Evola considère comme évidentes la versatilité,
l’instabilité et l’inconstance du tempérament féminin (et du tempérament masculin,
« chaque fois que l’homme a quelque
chose de féminin en lui. »
(Je dirai bien : comme c’est habile, d’inscrire des
défauts qui peuvent être masculins au débit de notre part féminine. Mais je ne
me sens pas de taille à argumenter avec un philosophe aussi éminent, de
surcroît italien. En plus, il est mort.)
Selon Evola, cette « plasticité » féminine a pour
corollaire que « la mauvaise foi est en elle par nature. Elle a pour
conséquences « une grande crédulité,
l’adaptabilité et la tendance à se laisser suggestionner » (anticipait-il
les Femens ?), ainsi que l’aptitude à assimiler les idées venues de
l’extérieur. Pour Evola, « le
caractère passif de l’assimilation (de ces idées) explique la manifestation d’un conservatisme », et il
questionne l’opposition apparente entre, d’une part, « le caractère changeant de la nature
féminine, et d’autre part le fait que, sociologiquement, la femme exprime (…)
des tendances néophobes ».
(La femme, conservatrice ? Alors qu’aujourd’hui les
femmes en vue adoptent des positions « progressistes » ? Mais ce
progressisme en est-il un, et n’est-il pas plutôt l’adhésion à de vieilles
lunes abusivement présentées comme anticonformistes ?).
Ni
logique, ni éthique
S’agissant de la logique, Evola s’appuie sur O. Weininger. Il
n’y aurait, chez « la femme absolue,
privée d’être, ni mémoire, ni logique, ni éthique ». Il ne s’agit pas
de la « logique courante, que la
femme sait utiliser avec une habileté et une subtilité indéniables, bien
qu’elle en fasse un usage polémique proche de la sophistique. Il s’agit de la
logique en tant qu’expression d’un amour de la vérité pure et de la cohérence
intérieure. »
Quant à l’éthique, Weininger remarque que « rien n’est plus déconcertant pour l’homme
que le fait de constater, lorsqu’il demande à une femme en train de
mentir : « pourquoi mens-tu ? », que celle-ci reste étonnée
(…) ou encore éclate en sanglots. »
(Aujourd’hui, elle se mettrait plutôt en rage. Comme le
temps passe !)
Voilà bien des propos nauséabonds, qui vaudront à Evola d’être
abondamment compissé, sinon compulsé. En vain plaidera-t-il, au sujet de
l’égalité hommes/femmes, que cette question est privée de sens : « On ne peut pas plus se demander si la femme
est supérieure à l’homme que se demander si l’eau est supérieure ou inférieure
au feu ». Le critère de mesure ne peut pas être fourni par le sexe
opposé, « mais seulement par l’idée
du sexe auquel on appartient. »

Petit exercice: Reprenez l'extrait sur Evola entre « Quant à l’éthique, Weininger » et « temps passe !) », bornes comprises, en changeant « rage » en « colère ».

Matériel présenté:
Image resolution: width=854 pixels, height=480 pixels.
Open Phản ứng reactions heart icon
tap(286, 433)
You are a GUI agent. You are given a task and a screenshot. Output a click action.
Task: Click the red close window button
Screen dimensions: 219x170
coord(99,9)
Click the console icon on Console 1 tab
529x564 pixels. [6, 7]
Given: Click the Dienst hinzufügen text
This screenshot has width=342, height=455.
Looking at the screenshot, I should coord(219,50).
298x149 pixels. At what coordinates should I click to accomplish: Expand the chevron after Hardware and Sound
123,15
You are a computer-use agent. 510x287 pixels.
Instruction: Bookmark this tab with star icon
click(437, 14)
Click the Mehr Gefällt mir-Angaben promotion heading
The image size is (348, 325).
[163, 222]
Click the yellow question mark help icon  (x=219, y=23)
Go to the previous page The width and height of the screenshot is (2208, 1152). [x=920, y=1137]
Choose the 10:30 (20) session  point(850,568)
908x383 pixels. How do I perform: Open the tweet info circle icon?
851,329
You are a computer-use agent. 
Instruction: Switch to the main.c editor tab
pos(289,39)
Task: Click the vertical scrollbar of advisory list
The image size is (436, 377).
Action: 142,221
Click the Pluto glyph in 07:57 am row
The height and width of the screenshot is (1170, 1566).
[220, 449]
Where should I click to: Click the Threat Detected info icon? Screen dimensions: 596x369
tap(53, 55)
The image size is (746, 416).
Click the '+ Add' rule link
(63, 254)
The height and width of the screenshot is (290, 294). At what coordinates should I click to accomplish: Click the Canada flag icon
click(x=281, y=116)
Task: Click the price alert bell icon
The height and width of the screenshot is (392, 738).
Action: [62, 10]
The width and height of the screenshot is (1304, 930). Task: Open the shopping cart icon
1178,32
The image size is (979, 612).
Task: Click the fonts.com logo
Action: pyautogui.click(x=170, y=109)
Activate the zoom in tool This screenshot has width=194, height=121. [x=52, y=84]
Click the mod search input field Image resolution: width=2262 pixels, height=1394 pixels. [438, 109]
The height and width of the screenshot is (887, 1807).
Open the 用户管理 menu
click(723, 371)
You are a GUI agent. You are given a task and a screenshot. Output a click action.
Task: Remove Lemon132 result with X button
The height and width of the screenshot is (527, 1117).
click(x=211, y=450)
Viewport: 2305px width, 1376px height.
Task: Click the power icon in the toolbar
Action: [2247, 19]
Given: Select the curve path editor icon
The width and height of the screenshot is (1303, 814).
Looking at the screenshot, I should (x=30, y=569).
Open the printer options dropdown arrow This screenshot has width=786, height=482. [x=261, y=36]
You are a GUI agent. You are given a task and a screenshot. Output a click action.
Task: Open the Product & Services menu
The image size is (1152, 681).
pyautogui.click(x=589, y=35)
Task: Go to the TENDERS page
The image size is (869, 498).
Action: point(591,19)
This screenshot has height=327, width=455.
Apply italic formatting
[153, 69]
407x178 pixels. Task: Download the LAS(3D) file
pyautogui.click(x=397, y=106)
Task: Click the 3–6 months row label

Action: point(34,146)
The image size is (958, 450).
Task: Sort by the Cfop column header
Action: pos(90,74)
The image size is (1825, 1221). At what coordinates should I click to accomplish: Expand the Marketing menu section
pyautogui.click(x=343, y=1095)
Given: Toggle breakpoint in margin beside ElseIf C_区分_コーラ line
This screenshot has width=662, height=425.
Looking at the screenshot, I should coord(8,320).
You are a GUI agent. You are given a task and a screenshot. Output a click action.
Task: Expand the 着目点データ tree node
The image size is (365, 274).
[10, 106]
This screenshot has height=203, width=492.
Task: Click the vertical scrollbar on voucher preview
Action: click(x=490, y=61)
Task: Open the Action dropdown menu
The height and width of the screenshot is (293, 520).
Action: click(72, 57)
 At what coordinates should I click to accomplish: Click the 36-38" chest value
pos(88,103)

Réponse attendue:
Quant à l’éthique, Weininger remarque que « rien n’est plus déconcertant pour l’homme
que le fait de constater, lorsqu’il demande à une femme en train de
mentir : « pourquoi mens-tu ? », que celle-ci reste étonnée
(…) ou encore éclate en sanglots. »
(Aujourd’hui, elle se mettrait plutôt en colère. Comme le
temps passe !)